(Supplied material Opens)

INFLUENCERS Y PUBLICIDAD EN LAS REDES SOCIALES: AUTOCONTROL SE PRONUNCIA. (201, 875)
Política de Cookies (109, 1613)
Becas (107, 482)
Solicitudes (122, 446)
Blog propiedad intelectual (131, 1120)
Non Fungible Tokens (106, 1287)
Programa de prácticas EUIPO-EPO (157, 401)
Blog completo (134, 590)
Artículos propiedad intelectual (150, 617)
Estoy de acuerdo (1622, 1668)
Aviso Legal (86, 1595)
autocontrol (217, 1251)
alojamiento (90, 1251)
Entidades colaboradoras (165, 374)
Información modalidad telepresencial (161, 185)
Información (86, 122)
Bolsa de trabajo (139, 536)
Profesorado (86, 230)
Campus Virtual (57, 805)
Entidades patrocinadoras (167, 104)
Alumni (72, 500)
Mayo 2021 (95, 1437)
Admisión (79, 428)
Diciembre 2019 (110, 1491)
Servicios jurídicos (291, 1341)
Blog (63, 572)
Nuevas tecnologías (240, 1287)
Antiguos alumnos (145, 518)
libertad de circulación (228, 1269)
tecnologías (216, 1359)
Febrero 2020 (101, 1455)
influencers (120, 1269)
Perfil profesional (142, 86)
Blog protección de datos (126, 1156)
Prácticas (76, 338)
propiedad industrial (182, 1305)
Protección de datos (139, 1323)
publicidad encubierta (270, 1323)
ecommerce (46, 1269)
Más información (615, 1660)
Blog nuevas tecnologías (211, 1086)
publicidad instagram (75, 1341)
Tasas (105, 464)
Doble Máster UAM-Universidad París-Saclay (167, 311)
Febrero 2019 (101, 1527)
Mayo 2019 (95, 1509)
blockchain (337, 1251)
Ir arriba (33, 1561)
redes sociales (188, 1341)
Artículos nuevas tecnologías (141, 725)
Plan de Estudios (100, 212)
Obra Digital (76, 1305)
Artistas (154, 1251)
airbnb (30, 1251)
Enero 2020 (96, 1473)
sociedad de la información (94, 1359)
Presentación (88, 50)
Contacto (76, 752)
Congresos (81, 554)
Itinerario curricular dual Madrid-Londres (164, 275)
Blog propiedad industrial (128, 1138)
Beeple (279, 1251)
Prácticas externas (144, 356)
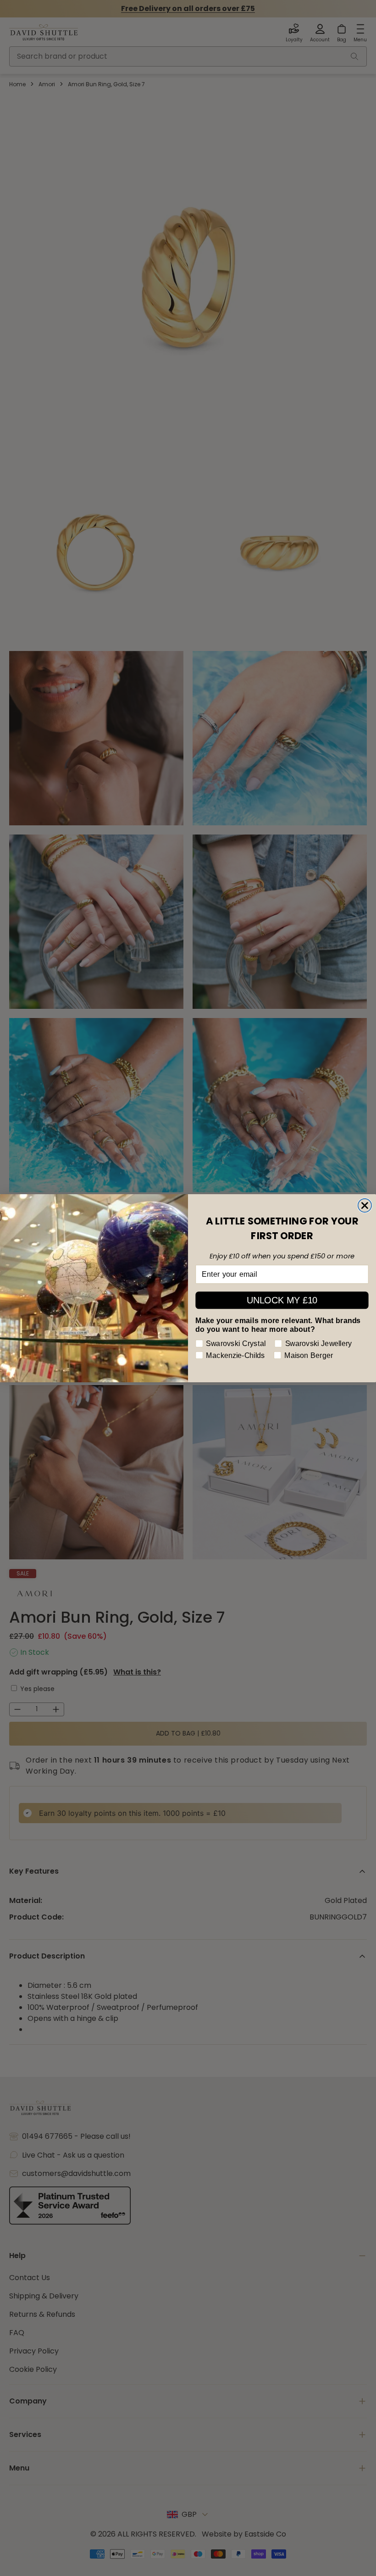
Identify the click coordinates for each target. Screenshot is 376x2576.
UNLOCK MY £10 (282, 1300)
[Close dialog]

(Supplied material Closes)

_What this task involves_
Once the line containing "Entidades patrocinadoras (167, 104)" has been written out, please stop; every line before it, back to the first line of the records above, should be given exactly.

_Solved problem_
INFLUENCERS Y PUBLICIDAD EN LAS REDES SOCIALES: AUTOCONTROL SE PRONUNCIA. (201, 875)
Política de Cookies (109, 1613)
Becas (107, 482)
Solicitudes (122, 446)
Blog propiedad intelectual (131, 1120)
Non Fungible Tokens (106, 1287)
Programa de prácticas EUIPO-EPO (157, 401)
Blog completo (134, 590)
Artículos propiedad intelectual (150, 617)
Estoy de acuerdo (1622, 1668)
Aviso Legal (86, 1595)
autocontrol (217, 1251)
alojamiento (90, 1251)
Entidades colaboradoras (165, 374)
Información modalidad telepresencial (161, 185)
Información (86, 122)
Bolsa de trabajo (139, 536)
Profesorado (86, 230)
Campus Virtual (57, 805)
Entidades patrocinadoras (167, 104)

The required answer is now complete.